Gesine Schwan sprach zum Thema "Schweigen und Beschweigen - Langzeitwirkungen und Vorschläge, diesen zu begegnen". "Schuld" sei bei aller Verschiedenheit der Kulturen als Erleben bekannt als Bewusstsein, von der eigenen Freiheit und/ oder Verantwortung falschen Gebrauch gemacht zu haben. Stelle man sich der Schuld nicht, zerstöre diese Haltung das Vertrauen zu sich selbst und zu anderen.

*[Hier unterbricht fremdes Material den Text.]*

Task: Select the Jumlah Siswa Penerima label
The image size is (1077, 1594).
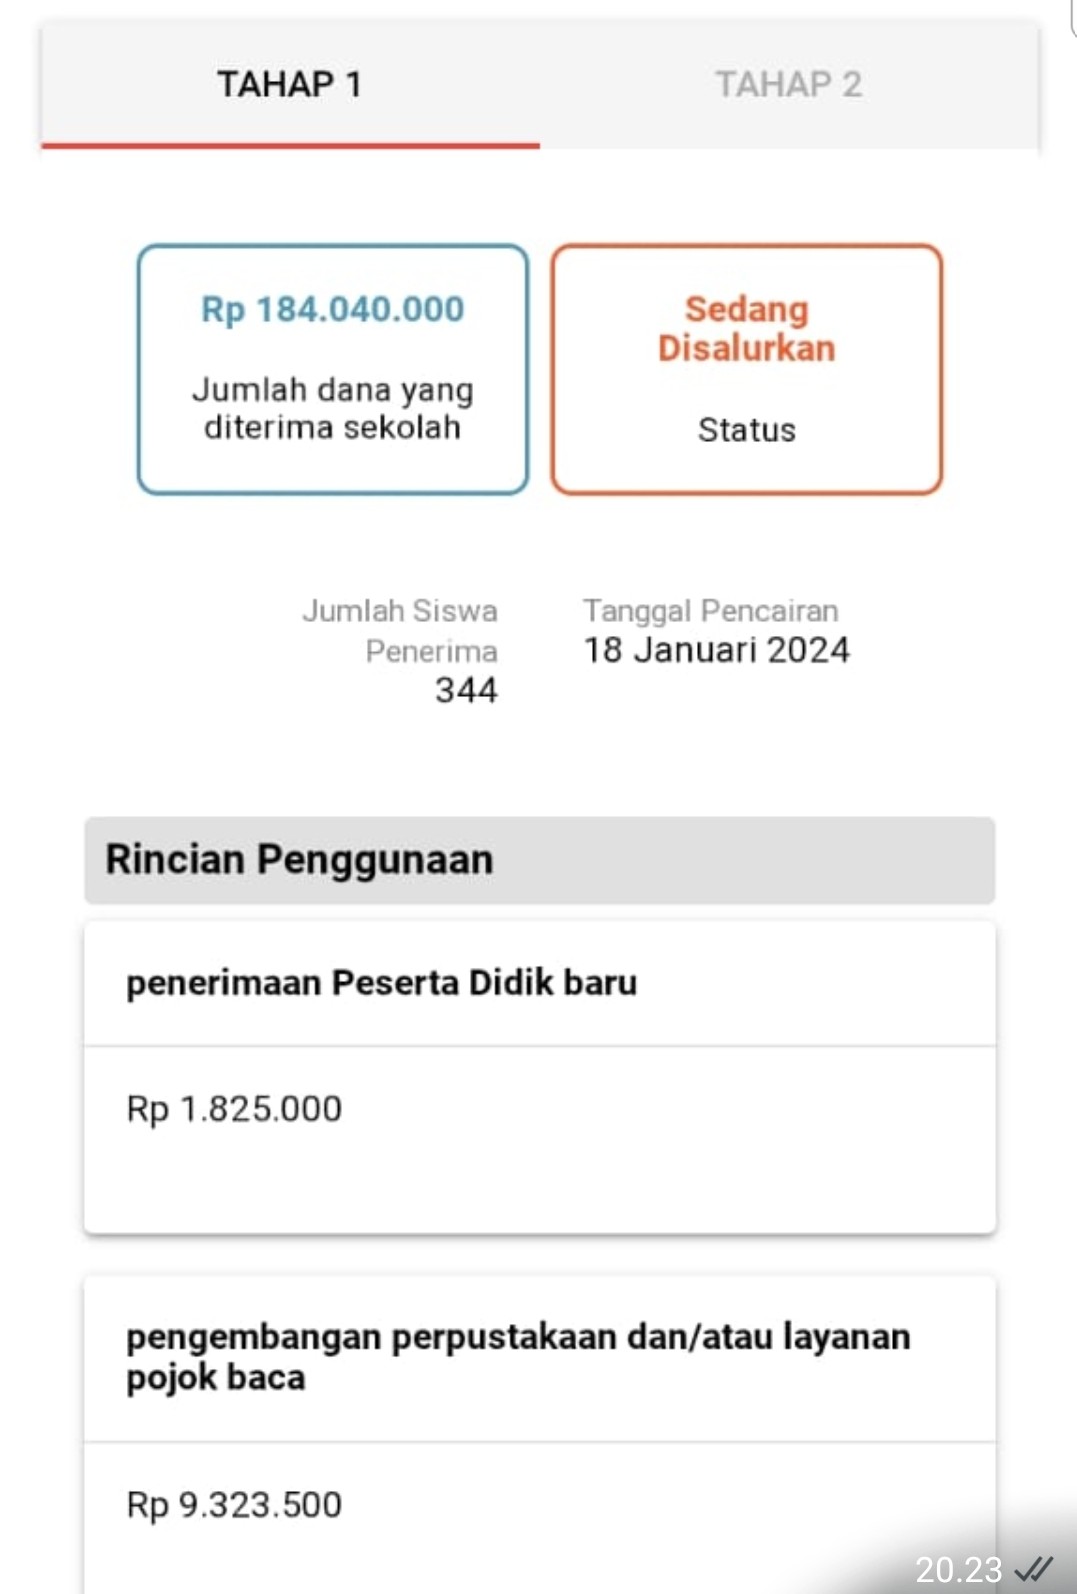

Angesprochen auf die augenblickliche Situation in der Ukraine warnte sie davor, die Schuld für die augenblicklich kritische Situation allein Putin zuzurechnen: Die Situation sei sehr komplex, so ihre Feststellung, und es gelte, dieser großen Komplexität gerecht zu werden. Sanktionen seien wenig hilfreich, das Problem zu lösen. Nur das Gespräch, die mühsame Suche nach Lösungen, die allen Seiten gerecht würden, seien der erfolgversprechendere Weg.

Zum Thema "Zwischen Verteufelung und Verklärung. Anregungen zu einer differenzierten Lesart ostdeutscher Lebenserfahrung" sprachen die beiden Dresdnerinnen Dr. Hansi-Christiane Merkel und Simone Urbank im Rahmen der Tagung - gestaltet als "literarische Collage".

Dem Bundesverband katholischer Ehe-, Familien- und Lebensberaterinnen und -berater gehören etwa 700 Beraterinnen und Berater an, die in Ehe-,Familien-und Lebensberatungsstellen und anderen familienorientierten Beratungsstellen in katholischer Trägerschaft arbeiten. Sie haben eine spezielle Weiterbildung als Ehe-, Familien- und LebensberaterInnen nach den Rahmenrichtlinien des Deutschen Arbeitskreises für Jugend-, Ehe- und Familienberatung oder eine gleichwertige postgraduierte Weiterbildung erfolgreich abgeschlossen.